The chart above shows, how the relationship between EUR/USD and 2-year yield divergence has unfolded since 2012. It is evident that these short rates have been a key influencing factor for the pair as policy divergence became evident since 2013.

Past divergence and move in the exchange rate:

  • As the speculations of Federal Reserve's withdrawal from extraordinary monetary stimulus became frenzy since the beginning of 2014, yield divergence between German 2 year bond (considered as European benchmark) and the US 2 year note went from -0.18 percent at the beginning of 2014 to -0.78 percent by the end of the year and EUR/USD declined from 1.367 to 1.2 by year-end.
  • We saw further drop in the EUR/USD exchange rate in 2015 as ECB introduced monetary stimulus but the yield failed to follow that fast. It only started declining as the expectations for further stimulus grew and by end of December, declined more than 50 basis points compared to the first quarter of 2015.
  • European Central Bank (ECB), however, disappointed in December 2015 and only to deliver on March 2016. Since December, Germany-US yield divergence has moved in a range lacking clear direction as the Fed became more cautious than expected.
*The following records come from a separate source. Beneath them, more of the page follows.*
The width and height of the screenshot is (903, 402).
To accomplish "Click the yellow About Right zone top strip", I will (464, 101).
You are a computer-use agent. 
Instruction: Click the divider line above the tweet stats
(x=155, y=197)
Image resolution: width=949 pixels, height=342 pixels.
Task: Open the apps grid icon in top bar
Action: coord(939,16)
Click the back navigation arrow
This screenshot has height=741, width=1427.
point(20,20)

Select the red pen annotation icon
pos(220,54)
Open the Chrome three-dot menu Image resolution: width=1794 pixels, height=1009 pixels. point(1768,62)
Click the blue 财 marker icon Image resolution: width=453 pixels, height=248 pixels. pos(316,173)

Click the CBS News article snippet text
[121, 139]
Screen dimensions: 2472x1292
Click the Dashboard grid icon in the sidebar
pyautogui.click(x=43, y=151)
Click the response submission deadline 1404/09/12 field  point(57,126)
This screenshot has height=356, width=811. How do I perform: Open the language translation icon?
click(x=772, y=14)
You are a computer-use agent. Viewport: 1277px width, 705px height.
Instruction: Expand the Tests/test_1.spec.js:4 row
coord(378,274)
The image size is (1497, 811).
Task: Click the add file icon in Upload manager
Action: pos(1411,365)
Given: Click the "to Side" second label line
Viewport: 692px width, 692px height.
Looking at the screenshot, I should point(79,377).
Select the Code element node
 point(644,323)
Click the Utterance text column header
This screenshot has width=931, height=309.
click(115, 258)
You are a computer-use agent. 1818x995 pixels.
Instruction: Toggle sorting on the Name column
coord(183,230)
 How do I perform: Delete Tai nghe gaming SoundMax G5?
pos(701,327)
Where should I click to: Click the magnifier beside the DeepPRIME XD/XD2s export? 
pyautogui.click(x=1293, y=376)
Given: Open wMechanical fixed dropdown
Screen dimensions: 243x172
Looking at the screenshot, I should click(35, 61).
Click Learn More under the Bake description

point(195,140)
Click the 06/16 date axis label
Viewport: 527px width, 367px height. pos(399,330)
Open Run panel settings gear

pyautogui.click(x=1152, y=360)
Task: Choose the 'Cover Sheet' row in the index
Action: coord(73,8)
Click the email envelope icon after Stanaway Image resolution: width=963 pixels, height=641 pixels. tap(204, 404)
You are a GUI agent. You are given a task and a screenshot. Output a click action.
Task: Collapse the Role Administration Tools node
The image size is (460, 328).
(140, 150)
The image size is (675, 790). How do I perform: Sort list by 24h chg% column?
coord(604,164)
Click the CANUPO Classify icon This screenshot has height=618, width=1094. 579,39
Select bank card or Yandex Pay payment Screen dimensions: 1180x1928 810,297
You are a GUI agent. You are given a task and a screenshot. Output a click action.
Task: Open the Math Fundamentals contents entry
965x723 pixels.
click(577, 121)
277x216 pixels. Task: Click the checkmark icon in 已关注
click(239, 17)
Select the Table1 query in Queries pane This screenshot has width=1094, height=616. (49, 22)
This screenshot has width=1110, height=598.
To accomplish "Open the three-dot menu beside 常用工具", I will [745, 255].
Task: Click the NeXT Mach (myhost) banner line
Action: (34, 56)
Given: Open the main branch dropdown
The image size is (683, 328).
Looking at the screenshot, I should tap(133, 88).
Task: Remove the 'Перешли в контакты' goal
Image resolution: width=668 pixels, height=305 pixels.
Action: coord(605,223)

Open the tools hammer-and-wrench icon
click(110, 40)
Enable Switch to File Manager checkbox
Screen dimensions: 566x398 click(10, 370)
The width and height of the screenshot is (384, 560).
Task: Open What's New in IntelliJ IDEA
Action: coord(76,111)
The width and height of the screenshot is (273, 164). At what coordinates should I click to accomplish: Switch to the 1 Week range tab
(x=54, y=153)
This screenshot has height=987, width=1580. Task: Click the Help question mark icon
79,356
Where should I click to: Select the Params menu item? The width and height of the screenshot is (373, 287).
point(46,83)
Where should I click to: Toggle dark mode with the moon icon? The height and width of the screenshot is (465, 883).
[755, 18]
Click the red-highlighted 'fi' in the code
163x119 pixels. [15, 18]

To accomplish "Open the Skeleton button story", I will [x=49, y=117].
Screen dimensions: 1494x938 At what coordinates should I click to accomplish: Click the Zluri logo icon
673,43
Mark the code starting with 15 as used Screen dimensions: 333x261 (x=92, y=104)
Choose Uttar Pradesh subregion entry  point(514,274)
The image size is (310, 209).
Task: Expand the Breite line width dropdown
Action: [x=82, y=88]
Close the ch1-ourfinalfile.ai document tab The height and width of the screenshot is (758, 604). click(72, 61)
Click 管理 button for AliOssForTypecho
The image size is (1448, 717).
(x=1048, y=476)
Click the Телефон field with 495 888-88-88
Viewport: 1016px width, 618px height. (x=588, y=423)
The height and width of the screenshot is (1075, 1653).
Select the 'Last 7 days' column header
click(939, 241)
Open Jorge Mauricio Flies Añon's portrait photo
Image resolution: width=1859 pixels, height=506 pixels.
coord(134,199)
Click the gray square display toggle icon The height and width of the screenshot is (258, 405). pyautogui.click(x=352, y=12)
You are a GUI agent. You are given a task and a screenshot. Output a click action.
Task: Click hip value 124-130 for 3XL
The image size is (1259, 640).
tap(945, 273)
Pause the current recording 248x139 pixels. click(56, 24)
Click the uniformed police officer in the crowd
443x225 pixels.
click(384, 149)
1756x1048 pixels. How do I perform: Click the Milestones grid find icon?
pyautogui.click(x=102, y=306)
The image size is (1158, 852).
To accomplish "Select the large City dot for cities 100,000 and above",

So had the EUR/USD.
  • From summer last year, the yield spread has started declining again and after Donald Trump won the US presidency, the spread has widened sharply. In August, the spread was at 1.35 percent and it deteriorated to -1.43 percent just before the US election and in December it reached -1.87 percent. Similarly, the euro has declined from 1.11 against the dollar, prior to the election to 1.065 in December
  • In a review in February, we discussed that the yield spread has widened further by almost 20 basis points. However, the exchange rate hasn’t followed through, and we pointed to the divergence building up.
  • In our review in May, we noted that while geopolitical factors are playing a key role in influencing EUR/USD, the yield spread is also playing its part. The recent spike in the EUR/USD exchange rate coincided not only with the French election outcome but a narrowing of the spread too.
  • In our review in June, we pointed that the spread has narrowed by only by 5 basis points, while euro has moved up against the dollar by more than 250 pips, pointing to a divergence, which means that there could be a correction in the euro against the dollar or in the bond spread.
  • In our review in July, we noted that the divergence between the exchange rate and the yield spread has widened further. Since the June review the spread has widened further by 10 basis points in favor of the dollar, however, the euro has gained more than 400 basis points against the dollar.
  • In August, we noted there have been no major changes both in terms of spread, which was then trading at 205 basis points in favor of the USD and the exchange rate which was at 1.177.
  • In Mid-September review, we noted that the divergence between the exchange rate and yield spread has widened further. Since August 13th, the spread has widened by almost 10 basis points in favor of the dollar, while the euro has gained 230 pips against the dollar.
  • In our October review, we pointed out that the European Central Bank (ECB) issued forward guidance that the central bank would further taper the amount under asset purchasing program from €60 billion to €30 billion once the current program expires in December. It extended the program until September 2018 and the spread has further widened by 19 basis points to 234 bps in favor of the dollar, while the euro has declined by 310 pips and to 1.164 against the USD.

 

Since the review, the spread has further widened by almost 13 bps in favor of the dollar to 247 bps, while the euro strengthened by 100 pips, leading to higher divergence.

 

As central banks around the world on the verge of reversing stimulus, we highly recommend regular watching of the spread.